■ Work order: Copy out each line of the material below that holds the string "Policies".

- Opening Delimiter -

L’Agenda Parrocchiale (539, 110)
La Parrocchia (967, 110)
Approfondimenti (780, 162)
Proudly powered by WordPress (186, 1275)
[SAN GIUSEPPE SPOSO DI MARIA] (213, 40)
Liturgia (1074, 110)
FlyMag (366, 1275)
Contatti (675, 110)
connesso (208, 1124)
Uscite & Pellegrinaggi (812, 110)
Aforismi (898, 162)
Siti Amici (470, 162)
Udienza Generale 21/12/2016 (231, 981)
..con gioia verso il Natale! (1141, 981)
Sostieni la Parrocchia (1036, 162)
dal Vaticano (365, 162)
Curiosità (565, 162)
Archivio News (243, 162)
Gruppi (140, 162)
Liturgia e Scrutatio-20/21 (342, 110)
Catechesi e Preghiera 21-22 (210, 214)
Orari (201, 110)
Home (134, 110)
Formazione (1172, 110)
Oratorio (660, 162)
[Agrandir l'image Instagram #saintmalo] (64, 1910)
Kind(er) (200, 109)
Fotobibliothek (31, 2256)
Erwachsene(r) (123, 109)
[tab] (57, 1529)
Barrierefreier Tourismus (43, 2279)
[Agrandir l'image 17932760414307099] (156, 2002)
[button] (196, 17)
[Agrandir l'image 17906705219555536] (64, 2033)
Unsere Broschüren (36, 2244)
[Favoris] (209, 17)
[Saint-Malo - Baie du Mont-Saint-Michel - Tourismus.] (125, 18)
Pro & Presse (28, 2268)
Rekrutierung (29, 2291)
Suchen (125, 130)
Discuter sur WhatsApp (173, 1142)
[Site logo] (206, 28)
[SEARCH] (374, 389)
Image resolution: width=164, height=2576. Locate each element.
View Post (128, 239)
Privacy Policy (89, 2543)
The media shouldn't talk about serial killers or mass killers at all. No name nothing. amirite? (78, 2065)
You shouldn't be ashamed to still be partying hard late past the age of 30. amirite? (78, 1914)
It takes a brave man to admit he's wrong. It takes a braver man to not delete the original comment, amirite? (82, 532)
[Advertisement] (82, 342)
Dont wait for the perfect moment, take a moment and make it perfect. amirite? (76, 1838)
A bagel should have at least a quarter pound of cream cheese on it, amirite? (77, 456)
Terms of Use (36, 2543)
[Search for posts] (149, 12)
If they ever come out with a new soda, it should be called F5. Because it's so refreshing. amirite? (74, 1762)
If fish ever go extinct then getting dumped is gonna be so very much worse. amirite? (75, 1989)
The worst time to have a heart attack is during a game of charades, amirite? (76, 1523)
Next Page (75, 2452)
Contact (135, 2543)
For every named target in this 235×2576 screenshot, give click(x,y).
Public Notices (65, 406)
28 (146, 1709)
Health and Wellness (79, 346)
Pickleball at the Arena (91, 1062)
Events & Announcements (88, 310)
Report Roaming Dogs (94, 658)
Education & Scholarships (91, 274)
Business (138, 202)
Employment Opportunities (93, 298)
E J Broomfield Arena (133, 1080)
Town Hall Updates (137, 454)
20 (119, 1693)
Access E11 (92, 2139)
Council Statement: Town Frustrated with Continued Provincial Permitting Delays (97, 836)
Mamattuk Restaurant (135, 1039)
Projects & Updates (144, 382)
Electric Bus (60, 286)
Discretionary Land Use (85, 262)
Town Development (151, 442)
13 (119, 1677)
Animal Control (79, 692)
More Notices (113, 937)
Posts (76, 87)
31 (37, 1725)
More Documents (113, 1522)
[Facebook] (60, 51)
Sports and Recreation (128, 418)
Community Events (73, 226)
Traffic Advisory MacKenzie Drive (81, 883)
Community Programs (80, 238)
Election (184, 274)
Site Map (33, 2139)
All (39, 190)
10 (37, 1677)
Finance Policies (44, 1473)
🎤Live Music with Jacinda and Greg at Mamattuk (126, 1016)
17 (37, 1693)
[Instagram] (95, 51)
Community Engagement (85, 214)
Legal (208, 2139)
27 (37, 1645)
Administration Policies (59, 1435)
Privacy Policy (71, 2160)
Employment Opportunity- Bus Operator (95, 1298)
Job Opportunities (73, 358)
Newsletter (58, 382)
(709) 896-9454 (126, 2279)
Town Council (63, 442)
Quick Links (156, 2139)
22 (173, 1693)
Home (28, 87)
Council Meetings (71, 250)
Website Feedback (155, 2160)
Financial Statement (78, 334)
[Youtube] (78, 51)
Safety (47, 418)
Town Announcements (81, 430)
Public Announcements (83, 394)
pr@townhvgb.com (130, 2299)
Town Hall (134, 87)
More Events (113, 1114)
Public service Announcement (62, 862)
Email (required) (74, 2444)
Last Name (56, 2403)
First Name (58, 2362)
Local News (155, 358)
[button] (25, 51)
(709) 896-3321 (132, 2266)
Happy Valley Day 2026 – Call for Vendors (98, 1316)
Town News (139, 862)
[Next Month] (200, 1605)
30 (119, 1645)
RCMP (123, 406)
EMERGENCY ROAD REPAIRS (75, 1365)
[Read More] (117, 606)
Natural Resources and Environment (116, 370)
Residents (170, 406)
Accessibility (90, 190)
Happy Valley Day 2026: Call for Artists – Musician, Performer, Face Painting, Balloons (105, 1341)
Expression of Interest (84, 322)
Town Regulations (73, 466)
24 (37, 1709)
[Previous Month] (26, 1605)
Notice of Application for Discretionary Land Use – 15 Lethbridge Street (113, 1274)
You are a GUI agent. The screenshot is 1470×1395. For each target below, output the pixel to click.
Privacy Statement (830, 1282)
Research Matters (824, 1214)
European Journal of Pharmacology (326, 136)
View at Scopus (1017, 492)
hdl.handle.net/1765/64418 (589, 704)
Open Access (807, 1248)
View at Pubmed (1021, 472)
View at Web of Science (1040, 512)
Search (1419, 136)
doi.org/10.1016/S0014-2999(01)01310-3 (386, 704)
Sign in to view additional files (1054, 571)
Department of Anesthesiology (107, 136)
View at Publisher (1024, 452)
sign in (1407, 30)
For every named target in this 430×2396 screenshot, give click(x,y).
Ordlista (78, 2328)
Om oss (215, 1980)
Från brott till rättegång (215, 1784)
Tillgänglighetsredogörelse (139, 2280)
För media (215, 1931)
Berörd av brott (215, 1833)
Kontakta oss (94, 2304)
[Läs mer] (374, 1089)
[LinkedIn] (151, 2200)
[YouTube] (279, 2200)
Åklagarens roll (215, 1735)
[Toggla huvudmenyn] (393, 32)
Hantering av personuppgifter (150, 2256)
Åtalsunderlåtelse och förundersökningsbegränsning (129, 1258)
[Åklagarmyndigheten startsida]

- Closing Delimiter -

■ Output below:
Finance Policies (44, 1473)
Administration Policies (59, 1435)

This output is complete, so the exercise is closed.